Все хорошо вовремя, и едва ли настоит надобность объяснять эпитет яичка тем мелким историческим фактом, что в XV веке во Пскове архиепископский наместник брал с крестьян, игуменов, попов и дьяконов по новгородской гривне за великолепное яйцо. Если уже соображать старинную ценность не материальную, а нравственную, то несомненно дороже стоило не псковское, а московское яйцо времен царских, когда этого рода пасхальные дары жаловались по выбору: иным золоченые, другим простые красные; иному по три, другим по два и по одному (младшим). Немногие бывали осчастливлены лицами, расписными по золоту яркими красками в узор или цветными травами, «а в травах птицы и звери и люди». Московскому патриарху каждогодное великолепное яйцо стоило, кроме разных материй, три сорока соболей и ста золотых. Подешевле обходились лишь «принос» или «дар» именитому человеку Строганову, представителю целого края России: он обыкновенно подносил государю и царевичу по кубку серебряному, по портищу бархата золотного, по сороку соболей и наконец каждому члену царского семейства известное число золотых.

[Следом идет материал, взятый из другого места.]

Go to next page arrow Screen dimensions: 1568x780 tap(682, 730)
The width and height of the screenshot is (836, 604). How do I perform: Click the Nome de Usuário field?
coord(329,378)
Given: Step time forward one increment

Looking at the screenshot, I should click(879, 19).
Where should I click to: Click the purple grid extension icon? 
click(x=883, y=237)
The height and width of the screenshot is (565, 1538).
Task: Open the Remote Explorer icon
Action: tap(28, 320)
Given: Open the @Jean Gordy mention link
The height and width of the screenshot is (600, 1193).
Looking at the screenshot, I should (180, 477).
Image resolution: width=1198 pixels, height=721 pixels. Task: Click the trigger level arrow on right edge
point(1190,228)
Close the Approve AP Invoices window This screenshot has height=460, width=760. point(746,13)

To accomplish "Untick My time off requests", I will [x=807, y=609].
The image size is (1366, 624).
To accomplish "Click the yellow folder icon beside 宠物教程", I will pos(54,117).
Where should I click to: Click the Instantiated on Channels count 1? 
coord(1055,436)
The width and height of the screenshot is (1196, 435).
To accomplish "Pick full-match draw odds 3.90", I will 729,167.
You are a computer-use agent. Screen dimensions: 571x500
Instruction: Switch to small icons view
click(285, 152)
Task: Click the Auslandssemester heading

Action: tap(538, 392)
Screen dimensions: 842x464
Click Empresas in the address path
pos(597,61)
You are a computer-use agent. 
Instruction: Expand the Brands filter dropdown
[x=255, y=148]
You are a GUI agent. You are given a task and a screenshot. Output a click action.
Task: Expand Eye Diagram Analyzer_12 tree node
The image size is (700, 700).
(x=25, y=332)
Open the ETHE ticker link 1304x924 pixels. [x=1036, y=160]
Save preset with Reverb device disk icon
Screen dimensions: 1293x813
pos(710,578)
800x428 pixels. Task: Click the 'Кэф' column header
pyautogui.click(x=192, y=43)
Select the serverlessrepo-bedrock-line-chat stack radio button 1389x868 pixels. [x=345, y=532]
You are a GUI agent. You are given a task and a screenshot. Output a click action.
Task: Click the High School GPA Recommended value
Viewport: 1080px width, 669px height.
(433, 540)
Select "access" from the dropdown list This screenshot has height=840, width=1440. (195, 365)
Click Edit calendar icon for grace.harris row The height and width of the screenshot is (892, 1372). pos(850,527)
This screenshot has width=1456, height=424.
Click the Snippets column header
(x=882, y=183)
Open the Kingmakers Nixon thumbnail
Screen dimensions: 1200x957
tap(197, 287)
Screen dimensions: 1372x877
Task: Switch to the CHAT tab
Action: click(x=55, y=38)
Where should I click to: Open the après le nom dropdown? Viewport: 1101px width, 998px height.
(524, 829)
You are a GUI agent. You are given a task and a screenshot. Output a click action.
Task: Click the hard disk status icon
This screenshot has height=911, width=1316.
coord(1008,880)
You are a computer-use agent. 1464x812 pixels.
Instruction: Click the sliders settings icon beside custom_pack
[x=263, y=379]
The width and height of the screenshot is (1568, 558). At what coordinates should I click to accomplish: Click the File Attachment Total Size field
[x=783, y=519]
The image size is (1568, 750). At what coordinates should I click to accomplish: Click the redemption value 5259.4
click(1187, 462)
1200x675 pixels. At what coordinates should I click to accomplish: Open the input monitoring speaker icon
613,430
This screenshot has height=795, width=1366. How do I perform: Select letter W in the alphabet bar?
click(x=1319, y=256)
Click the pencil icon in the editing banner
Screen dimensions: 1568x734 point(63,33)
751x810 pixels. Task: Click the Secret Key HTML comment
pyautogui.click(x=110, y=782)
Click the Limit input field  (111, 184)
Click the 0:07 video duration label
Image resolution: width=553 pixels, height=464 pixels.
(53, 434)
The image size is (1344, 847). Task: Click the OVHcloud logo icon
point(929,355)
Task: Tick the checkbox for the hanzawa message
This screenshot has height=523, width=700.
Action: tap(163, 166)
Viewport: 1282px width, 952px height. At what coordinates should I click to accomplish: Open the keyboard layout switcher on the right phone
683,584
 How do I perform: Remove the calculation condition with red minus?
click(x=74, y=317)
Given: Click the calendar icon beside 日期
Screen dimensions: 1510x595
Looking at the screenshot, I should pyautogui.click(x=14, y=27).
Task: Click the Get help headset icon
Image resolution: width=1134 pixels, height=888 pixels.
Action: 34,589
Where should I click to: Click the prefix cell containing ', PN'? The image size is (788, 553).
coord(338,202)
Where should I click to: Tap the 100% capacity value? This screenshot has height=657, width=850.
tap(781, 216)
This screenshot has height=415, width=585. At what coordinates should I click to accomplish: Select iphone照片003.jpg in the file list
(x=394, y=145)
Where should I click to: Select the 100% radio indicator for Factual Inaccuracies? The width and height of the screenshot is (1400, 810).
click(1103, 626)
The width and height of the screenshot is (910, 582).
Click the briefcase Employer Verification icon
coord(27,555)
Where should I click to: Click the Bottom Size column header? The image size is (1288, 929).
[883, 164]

Для задачи объяснения ходячих выражений и крылатых слов гораздо важнее значение напр. «новоженой куницы», — платы за венчание, по необыкновенной живучести с первых веков истории до ныне. Название ценного пушного зверка в этом смысле кое-где сохранилось до сих пор, что очень знаменательно. Учреждение этой подати в казну удельных князей — очень древнее, одновременное с «полюдьем» и «погородьем», теми данями и дарами, которые собирали князья во время объездов своих волостей для вершенья судных дел. Эти дани упоминаются еще в XII веке, Потом это название исчезает, но куница до сих пор не забылась в народе. В Белоруссии всякий жених, кроме свадебных угощений, обязан «годзиць куницу», т. е. платить священнику за венец. Это исполняют сваты, обязанные, сверх того, непременно поднести матушке-попадье петуха. Может быть в очень отдаленную и глухую старину, когда меха пушных зверей заменяли деньги и были «кунами» — ходячею разменною единицею, куница или ценность ее полагалась мерою при покупке в дом работницы. И это могло быть повсеместным обычаем. Теперь же в Великороссии куница вспоминается еще при свадебных обрядах, но старинный прямой и безраздельный смысл ее совершенно утрачен. По старинному напр. на нашей памяти величали новобрачных пожеланием (около Галича):
Сваты приходят в невестин дом «не за куницей, не за лисицей, а за красной девицей». Кое-где просят выкупом за невесту куницу да еще и лисицу (по пристрастью к созвучиям) с придатком золотой гривны да стакана вина. Дружки, в приговорах своих, также безразлично приплетают сюда еще соболя («повар — батюшка, повариха — матушка, встань на куньи лапки, на собольи пятки», и т. д.). В северо-западной России народ гораздо последовательнее и тверже в старых памятях и заветах. Так напр. там везде значение куницы перенесено и на самое заявление священнику о желании венчаться. Куницу мириць или годзиць являются целой гурьбой, и потом хвастаются: «уле хвала табе Господзи, куницу помирили и запывидза (запоины, пропоины невесты) пошла». Во время крепостного права куницей исстари назывался также выкуп у пана-владельца невесты вольным человеком, избравшим крепостную девицу, которая таким образом выходила в чужую вотчину, и за нее давали деньги. Священнику за венец не всегда платят наличными деньгами, а иногда рассчитываются и работой. В некоторых местах (напр. Витебской губернии) слово куницу также забыли (говорят «попа мириць»), но смысл сохранился, и сейчас можно слышать это старинное выражение цельным на окраинах той же губернии, смежных с губерниями: Смоленской и Могилевской. Надо надеяться, что изречение это и здесь затеряется, когда окончательно исчезнут все следы крепостного быта и потускнеет об нем представление.